My data table df
shows employees, their employers, and whether they are hybrid workers. It looks like this:
name firm hybrid
Mike A 1
Kate A 1
Dan C 0
Jess B 0
Mick C 1
Nate C 0
Mike A 1
I want to have a table that shows the number of employees and number of hybrid employees by firm:
firm total hybrid
A 3 3
B 1 0
C 3 1
What I tried so far is group_by (firm) %>% summarize (total = length(unique(name)), hybrid = length(unique(df[hybrid == 1])))
However, this approach gave me one observation per employee instead of firm.
Does anyone know a better way to do this?

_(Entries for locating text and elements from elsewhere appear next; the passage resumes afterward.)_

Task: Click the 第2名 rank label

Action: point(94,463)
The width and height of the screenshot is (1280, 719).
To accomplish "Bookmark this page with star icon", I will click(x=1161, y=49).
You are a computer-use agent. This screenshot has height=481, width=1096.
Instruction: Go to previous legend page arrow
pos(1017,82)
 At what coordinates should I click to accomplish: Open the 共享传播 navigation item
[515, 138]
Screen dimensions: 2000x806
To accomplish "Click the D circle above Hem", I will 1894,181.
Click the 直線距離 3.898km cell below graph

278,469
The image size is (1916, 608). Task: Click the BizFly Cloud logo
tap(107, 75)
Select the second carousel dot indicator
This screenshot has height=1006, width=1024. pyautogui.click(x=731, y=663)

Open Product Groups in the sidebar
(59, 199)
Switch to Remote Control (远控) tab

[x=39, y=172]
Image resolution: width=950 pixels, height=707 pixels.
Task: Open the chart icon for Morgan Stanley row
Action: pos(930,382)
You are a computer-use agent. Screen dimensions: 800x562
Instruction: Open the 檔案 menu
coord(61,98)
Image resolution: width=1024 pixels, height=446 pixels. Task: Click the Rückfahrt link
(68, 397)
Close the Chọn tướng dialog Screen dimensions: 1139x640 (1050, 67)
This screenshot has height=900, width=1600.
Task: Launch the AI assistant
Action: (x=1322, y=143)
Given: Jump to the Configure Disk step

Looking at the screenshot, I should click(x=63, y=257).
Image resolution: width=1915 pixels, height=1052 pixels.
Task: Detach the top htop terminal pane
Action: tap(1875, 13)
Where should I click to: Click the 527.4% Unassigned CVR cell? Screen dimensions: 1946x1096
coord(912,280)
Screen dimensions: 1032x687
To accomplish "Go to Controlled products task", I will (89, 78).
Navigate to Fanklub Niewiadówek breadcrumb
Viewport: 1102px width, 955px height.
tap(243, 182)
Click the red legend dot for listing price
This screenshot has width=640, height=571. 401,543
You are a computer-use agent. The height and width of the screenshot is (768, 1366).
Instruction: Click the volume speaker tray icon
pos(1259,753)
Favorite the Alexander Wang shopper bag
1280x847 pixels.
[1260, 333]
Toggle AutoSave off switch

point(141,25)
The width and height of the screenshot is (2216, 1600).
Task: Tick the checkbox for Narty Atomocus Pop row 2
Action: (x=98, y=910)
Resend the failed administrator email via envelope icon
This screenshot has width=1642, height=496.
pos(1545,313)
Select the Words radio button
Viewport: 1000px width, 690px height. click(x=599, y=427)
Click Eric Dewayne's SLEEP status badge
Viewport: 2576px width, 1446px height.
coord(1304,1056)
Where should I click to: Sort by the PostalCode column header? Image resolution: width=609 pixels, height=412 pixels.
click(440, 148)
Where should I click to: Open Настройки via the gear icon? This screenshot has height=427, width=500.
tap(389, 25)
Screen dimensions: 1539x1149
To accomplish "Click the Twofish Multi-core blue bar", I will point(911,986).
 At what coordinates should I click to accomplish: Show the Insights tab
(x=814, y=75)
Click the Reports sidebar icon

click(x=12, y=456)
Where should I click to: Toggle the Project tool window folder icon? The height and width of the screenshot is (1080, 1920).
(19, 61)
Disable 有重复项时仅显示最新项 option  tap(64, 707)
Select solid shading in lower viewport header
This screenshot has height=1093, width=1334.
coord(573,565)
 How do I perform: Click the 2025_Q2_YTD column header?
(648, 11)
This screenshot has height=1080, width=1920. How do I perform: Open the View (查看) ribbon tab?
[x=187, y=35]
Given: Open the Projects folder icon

CodePudding user response:
You need to use name[hybrid == 1]
instead of df[hybrid == 1]
. Note that dplyr
has a wrapper function for length(unique(x))
, n_distinct
.
library(dplyr)
df %>%
group_by(firm) %>%
summarise(total = n_distinct(name),
hybrid = n_distinct(name[hybrid == 1]))
output
# A tibble: 3 × 3
firm total hybrid
<chr> <int> <int>
1 A 2 2
2 B 1 0
3 C 3 1
CodePudding user response:
Using data.table
library(data.table)
setDT(df1)[, .(total = uniqueN(name), hybrid = uniqueN(name[hybrid == 1])), firm]
firm total hybrid
<char> <int> <int>
1: A 2 2
2: C 3 1
3: B 1 0